Despite publishing some minor works previously, Gertrud's writing career really began with the publication in 1925 of the posthumous work Glaubenslehre by her mentor, Ernst Troeltsch, a major scholar in the field of the philosophy of religion, which she had edited. She converted to Roman Catholicism the following year. Most of her writings came after this conversion, and they were marked by the issue of the struggle between faith and conscience.
Another turning point in Gertrud von le Fort's life was the end of the World War I which meant a great disaster for the defeated Germany. Shortly after her mother died, and in 1920 their family estate Boek was confiscated following her brother's participation in an attempt to anti-government monarchist coup. Gertrud suddenly found herself completely alone and at first without any means.

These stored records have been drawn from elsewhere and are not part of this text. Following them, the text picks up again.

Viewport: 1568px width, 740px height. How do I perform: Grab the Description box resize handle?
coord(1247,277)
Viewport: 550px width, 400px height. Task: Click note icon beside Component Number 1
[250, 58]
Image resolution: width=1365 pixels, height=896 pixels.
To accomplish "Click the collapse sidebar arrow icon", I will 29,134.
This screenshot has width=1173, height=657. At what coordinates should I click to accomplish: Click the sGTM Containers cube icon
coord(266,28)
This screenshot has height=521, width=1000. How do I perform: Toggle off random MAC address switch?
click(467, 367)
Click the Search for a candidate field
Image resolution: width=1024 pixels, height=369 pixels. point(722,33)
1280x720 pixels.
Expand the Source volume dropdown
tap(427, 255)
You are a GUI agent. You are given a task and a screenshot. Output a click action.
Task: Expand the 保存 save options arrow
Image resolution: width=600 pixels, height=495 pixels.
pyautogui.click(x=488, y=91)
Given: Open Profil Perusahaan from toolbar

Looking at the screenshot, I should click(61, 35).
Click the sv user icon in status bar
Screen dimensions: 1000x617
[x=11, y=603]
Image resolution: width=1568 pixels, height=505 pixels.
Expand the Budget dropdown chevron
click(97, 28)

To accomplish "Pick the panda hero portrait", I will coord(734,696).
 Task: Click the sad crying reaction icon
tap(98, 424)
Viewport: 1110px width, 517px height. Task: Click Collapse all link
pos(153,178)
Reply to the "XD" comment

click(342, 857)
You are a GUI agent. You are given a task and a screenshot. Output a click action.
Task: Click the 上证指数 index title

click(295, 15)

The situation was even more difficult for her because she was accustomed to social etiquette and secured living from her background.

In 1931 she published the novella, de:Die Letzte am Schafott (The Last One at the Scaffold), based on the 1794 execution of the Carmelite Martyrs of Compiègne who were guillotined during the French Revolution’s Reign of Terror. The English translation, entitled The Song at the Scaffold, appeared in 1933, and is still considered as her greatest work. This work was the inspiration for the opera Dialogues of the Carmelites written by Francis Poulenc, which premiered in 1957. The opera was based on a similarly entitled libretto by Georges Bernanos.  

Gertrud went on to publish over 20 books, comprising poems, novels and short stories. Her work gained her the accolade of being "the greatest contemporary transcendent poet". Her works are appreciated for their depth and beauty of their ideas, and for her sophisticated refinement of style.


She became friends with  the theologian and philosopher Romano Guardini (see Blog 8/2/16). In 1920's he was active at Rothenfels/Main castle that was a centre of the Catholic youth movement. As early as 1921 Gertrud  read Guardini's The Spirit of the Liturgy and in the following years helped to bring it to awareness of the general public. Father Guardini did the same when Gertrud  published her book of poetry Hymns to the Church  (another masterpiece in my opinion) in 1924. It was read in the Catholic youth movement and gained popularity there.
She was nominated by Hermann Hesse for the Nobel Prize in Literature, and was granted an honorary Doctorate of Theology for her contributions to the issue of faith in her works.

In 1952, she won the Gottfried-Keller Prize, an esteemed Swiss literary award.
German Stamp- 1975
Among her many other works, were The Eternal Woman (my favorite)  in 1934, which appeared in paperback in English in 2010. In this work, she countered the modernist distortions of the feminine, a meditation on what it means to be a woman.

Last year, Ignatius Press brought out a collection of three of her novellas,The Wife of Pilate and Other Stories, thus introducing her to a new generation of readers. 
In 1939  Gertrud made her home in the town of Oberstdorf in the Bavarian Alps, and it was there that she died on  the feast of All Saints, 1 November 1971, aged 95.